Song by The Mothers of Invention

from the album We're Only in It for the Money
- Released: March 4, 1968
- Recorded: July 31 – September 1967
- Studio: Mayfair Studios, New York City
- Genre: Psychedelic rock; experimental rock;
- Length: 3:25
- Label: Verve/Bizarre/Rykodisc
- Songwriter: Frank Zappa
- Producer: Frank Zappa

= Absolutely Free (song) =

"Absolutely Free" is a song written by Frank Zappa and released on the Mothers of Invention album We're Only in It for the Money in 1968. The song is not to be confused with the Mothers of Invention album of the same name.

==Lyrics and censorship==
Like many of the songs on We're Only in It for the Money, "Absolutely Free" criticizes the hippie movement and the Summer of Love. The song's lyrics are a parody of psychedelia, especially the idea of expanding one's consciousness through the use of drugs. To this end, the song frequently mentions the word "discorporate", which is explained by Zappa in the spoken introduction to the song ("The first word in this song is discorporate. It means to leave your body"). "Discorporate" plays heavily in Robert Heinlein's science fiction novel Stranger in a Strange Land, which was very popular among hippies and inspired several songs by Jefferson Airplane.

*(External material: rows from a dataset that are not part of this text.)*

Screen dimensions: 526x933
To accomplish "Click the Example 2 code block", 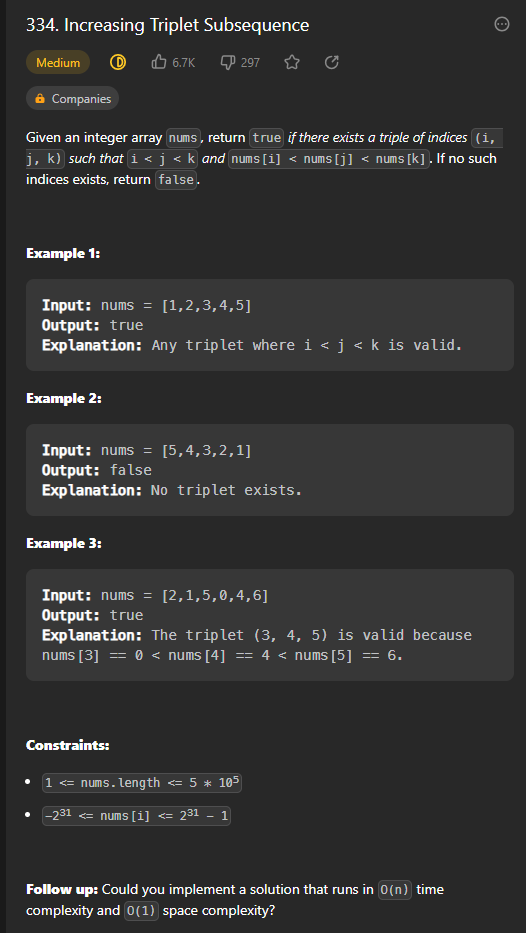I will 270,470.
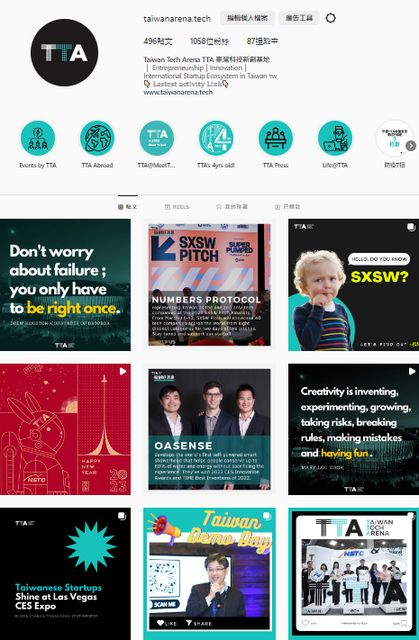Image resolution: width=419 pixels, height=640 pixels.
Task: View the TTA@MeetT... highlight
Action: click(157, 138)
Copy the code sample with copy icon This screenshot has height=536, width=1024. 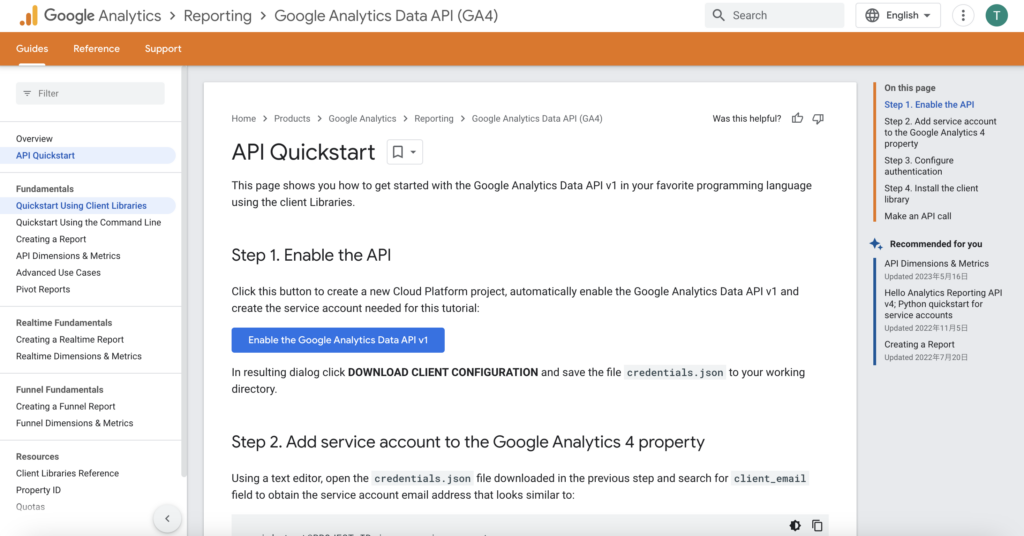click(817, 525)
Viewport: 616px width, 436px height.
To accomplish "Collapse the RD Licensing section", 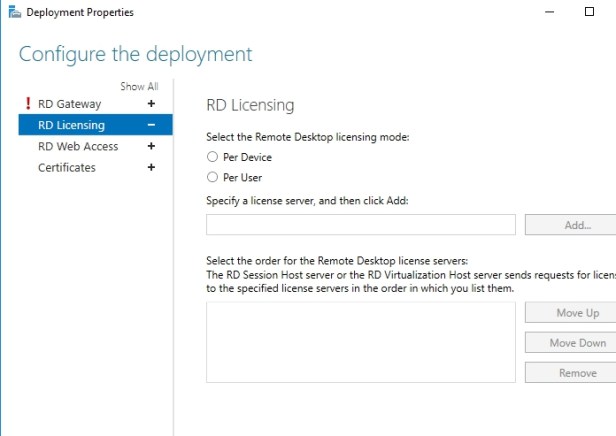I will pos(151,125).
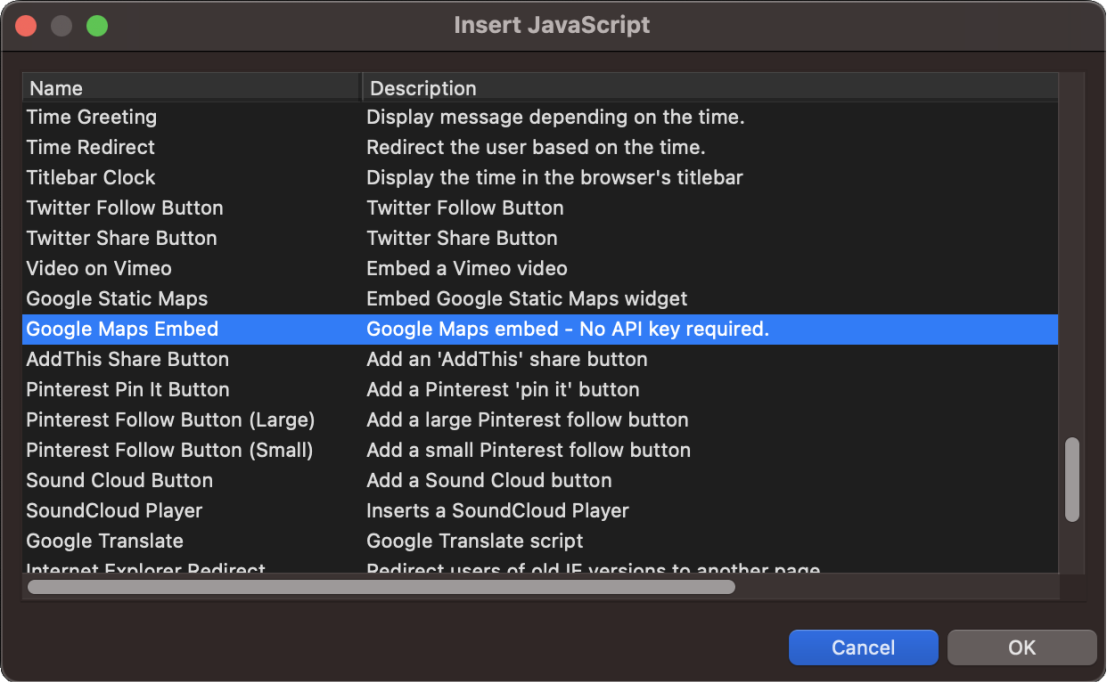1107x684 pixels.
Task: Click the vertical scrollbar thumb
Action: coord(1072,479)
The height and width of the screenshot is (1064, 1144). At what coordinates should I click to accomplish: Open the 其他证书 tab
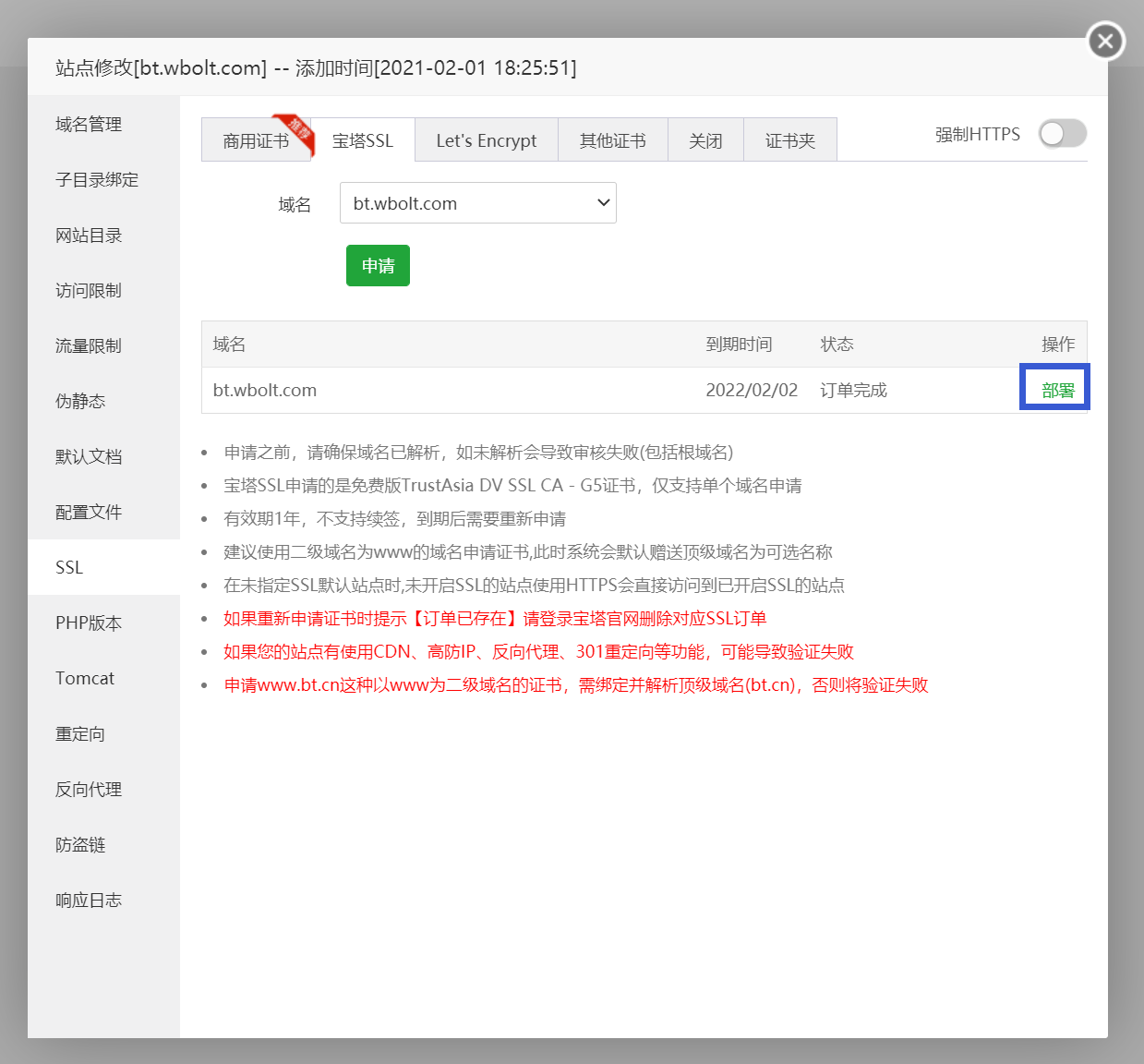tap(612, 139)
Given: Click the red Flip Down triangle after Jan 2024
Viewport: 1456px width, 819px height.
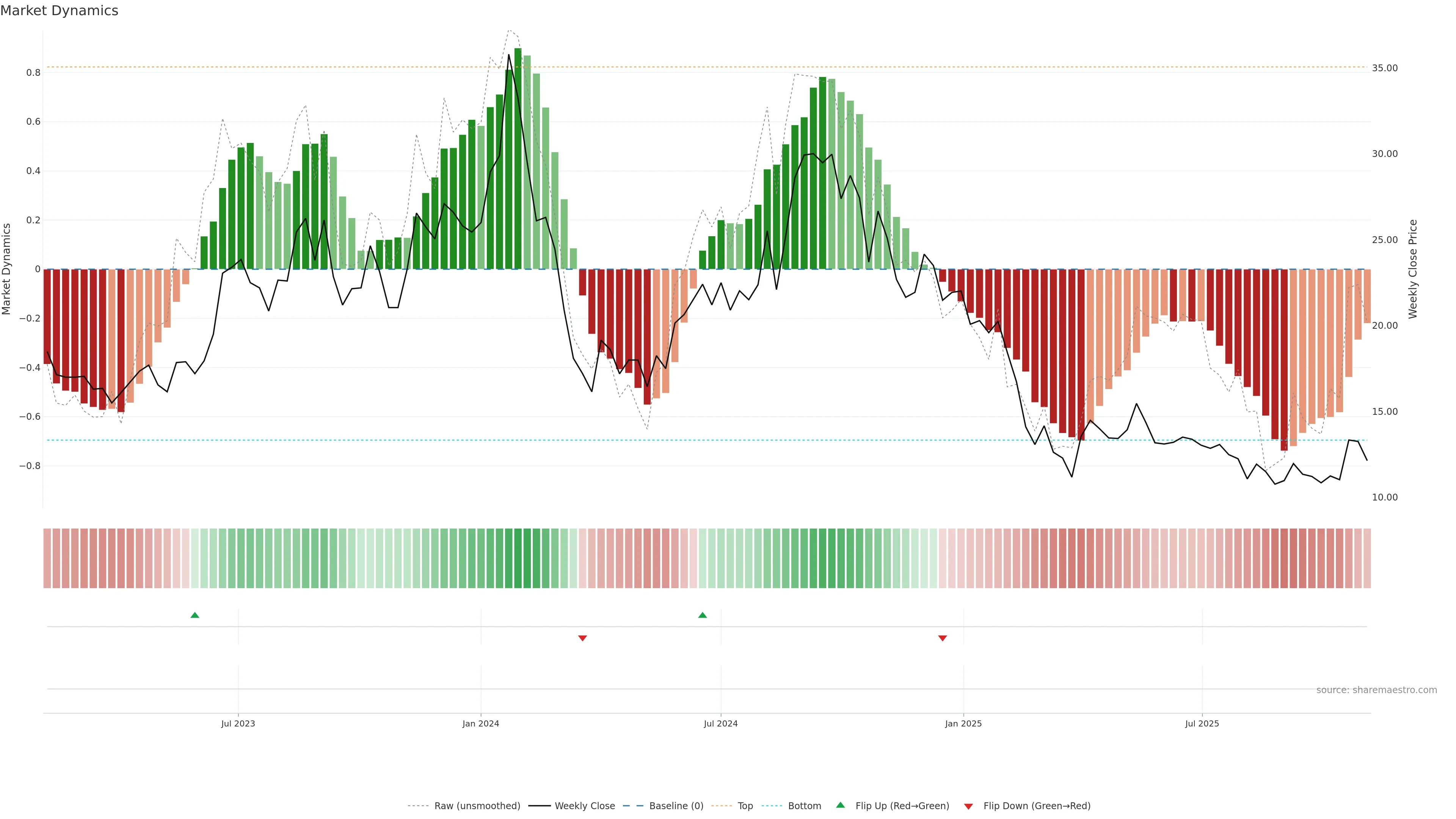Looking at the screenshot, I should [583, 638].
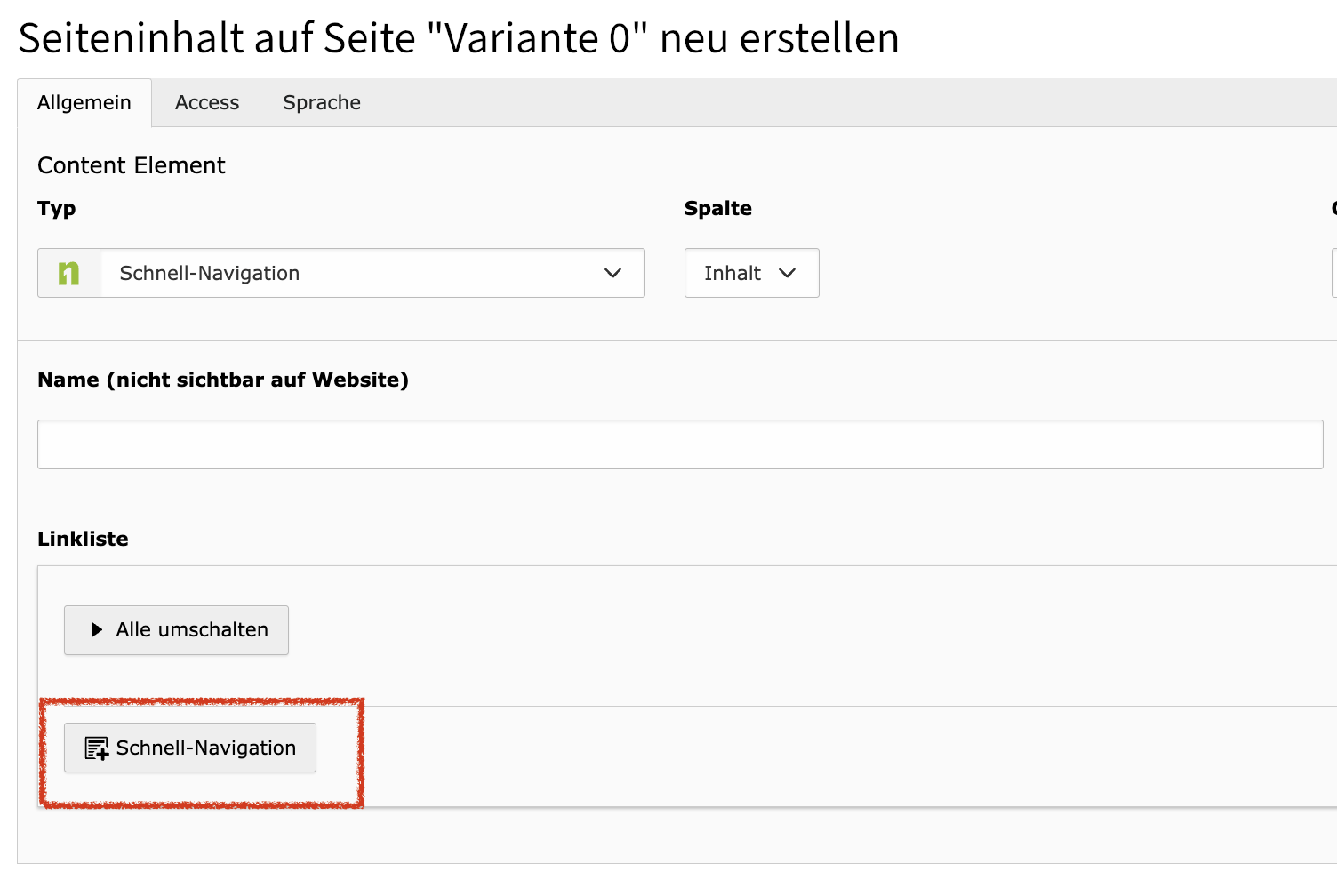Click the Name (nicht sichtbar auf Website) label
Image resolution: width=1337 pixels, height=896 pixels.
pos(223,380)
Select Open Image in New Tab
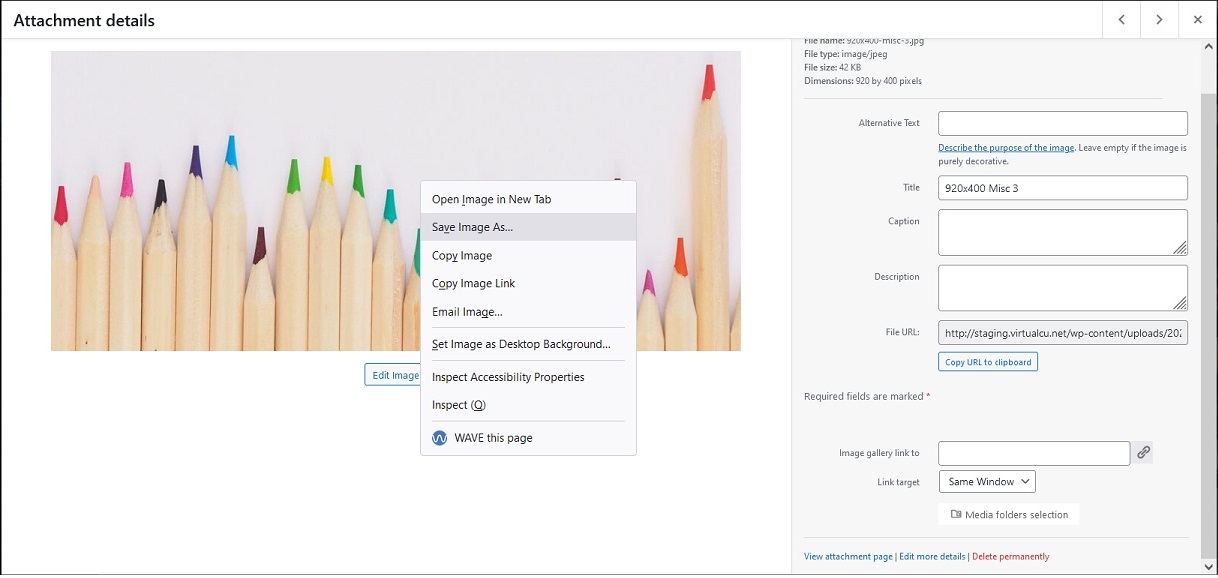 (491, 199)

The lyric also alludes to the song "Mellow Yellow" by singer-songwriter Donovan, who is often associated with the hippie movement ("The dreams as they live them are all mellow yellow").

On some pressings of the album, especially on earlier releases, two lines of the lyrics were censored. The first is the sentence "I don't do publicity balling for you anymore", uttered at the very beginning of the song by the character of Suzy Creamcheese. The word "balling" was cut from this line. The other line that was censored ("Flower power sucks!") was cut entirely.

==Musical structure==
The song starts off with a piano intro, followed by a brief spoken part containing the aforementioned utterances by Zappa and Suzy Creamcheese. From then on, the song proper begins, a Waltz featuring a harpsichord, acoustic guitar, and a heavy use of reverb and other sound effects, which give the song a pseudo-psychedelic feel.